Tournament Strategy – Checking a Hand Down to Eliminate an Opponent

Posted at May 10, 2005 05:10 PM in Sit N Go's , Tournament Strategy , by Greedy Gecko.

It is dismaying how often players demonstrate a complete lack of tournament strategy knowledge, and as a result, breathe new life into opponents on the verge of elimination. Specifically, I’m referring to the common practice that should be employed by all tournament players [whether in a Sit N Go (SNG) or multi-table tournament (MTT)] of checking a hand down when there is a possibility of eliminating an all-in opponent.

What is Checking It Down?
You will often hear experienced players reciting the mantra of “check it down” when there is a player all-in in a multi-way pot. This concept becomes applicable when you are approaching or already in the money in tournaments, and the elimination of each additional opponent becomes both important and profitable to all. The idea is that if more players see the hand to showdown, there is a greater likelihood of someone making a better hand than the all-in player. While this is a subtle form of collusion amongst players with the common interest of obtaining the largest tournament strategy possible, there is nothing wrong with the practice under poker rules or in the spirit of the game. Given that tournament structures pay out on a sliding scale to many places beyond first place, then it is in your best interest for players to be eliminated.

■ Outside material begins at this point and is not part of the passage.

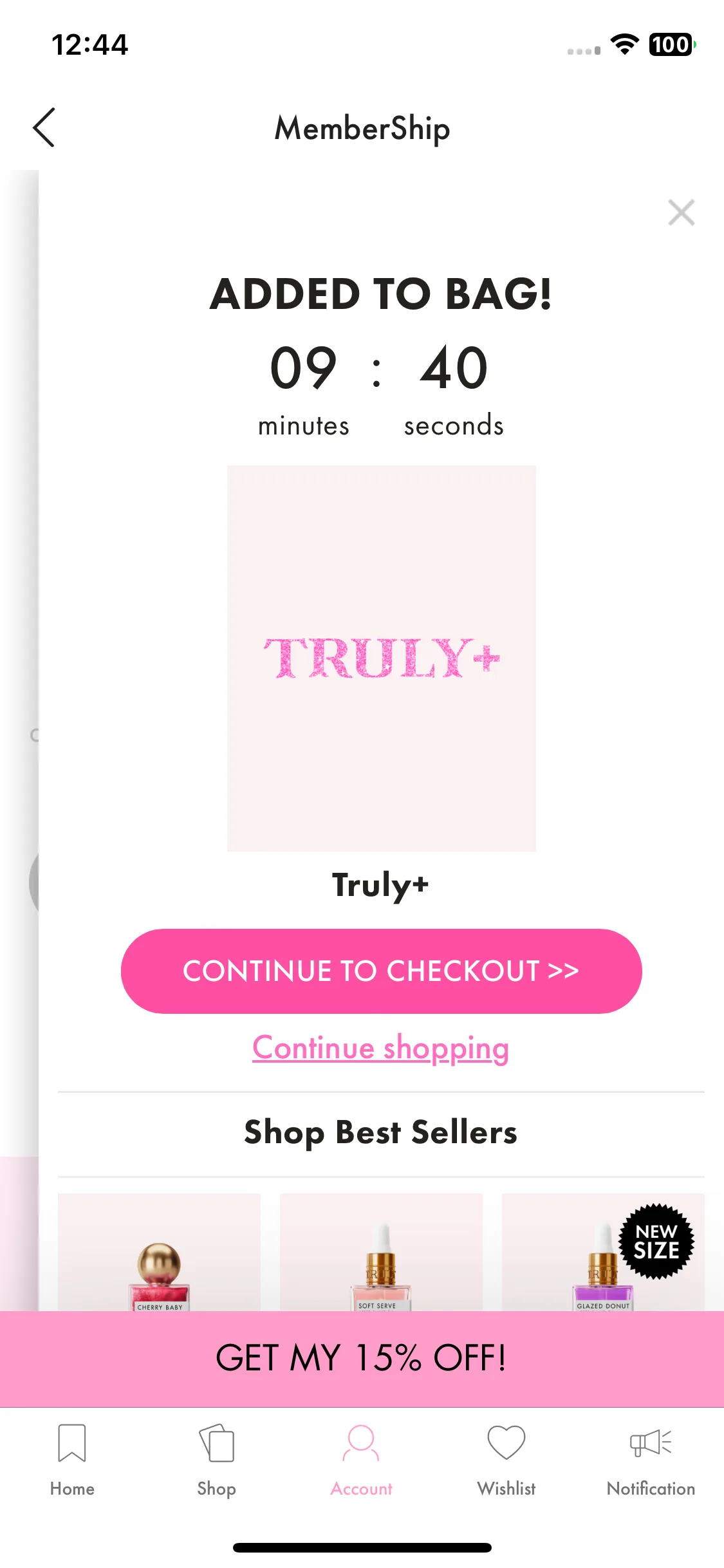The height and width of the screenshot is (1568, 724).
Task: Tap the Wi-Fi status icon
Action: tap(624, 44)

So the opportunity to check a hand down materializes when a small-stacked player moves all-in, and multiple players call the bet. Unless you have flopped absolute nuts, it is more logical to check the hand down to the river, rather than make a play at the pot with a lesser hand, giving the all-in player a greater possibility of having new life in the tournament.

What if you Flopped a Strong Hand?
Unless you have flopped nuts, or near nuts, I believe the correct play is to still make every effort to ensure that the small stacked player is eliminated. All too often, I see large stack players get aggressive with two overcards, and successfully isolate the all-in player post flop, only to lose to a small pocket pair that would have been easily defeated if other players were allowed to remain in the hand.

I don’t know if you want to call it delayed gratification or just common sense. Either way, think beyond the few chips in the center of the pot and consider the importance of eliminating another opponent from the tournament. Whether in SNG or MTT play, each opponent eliminated is one less in your way as you attempt to capture first place.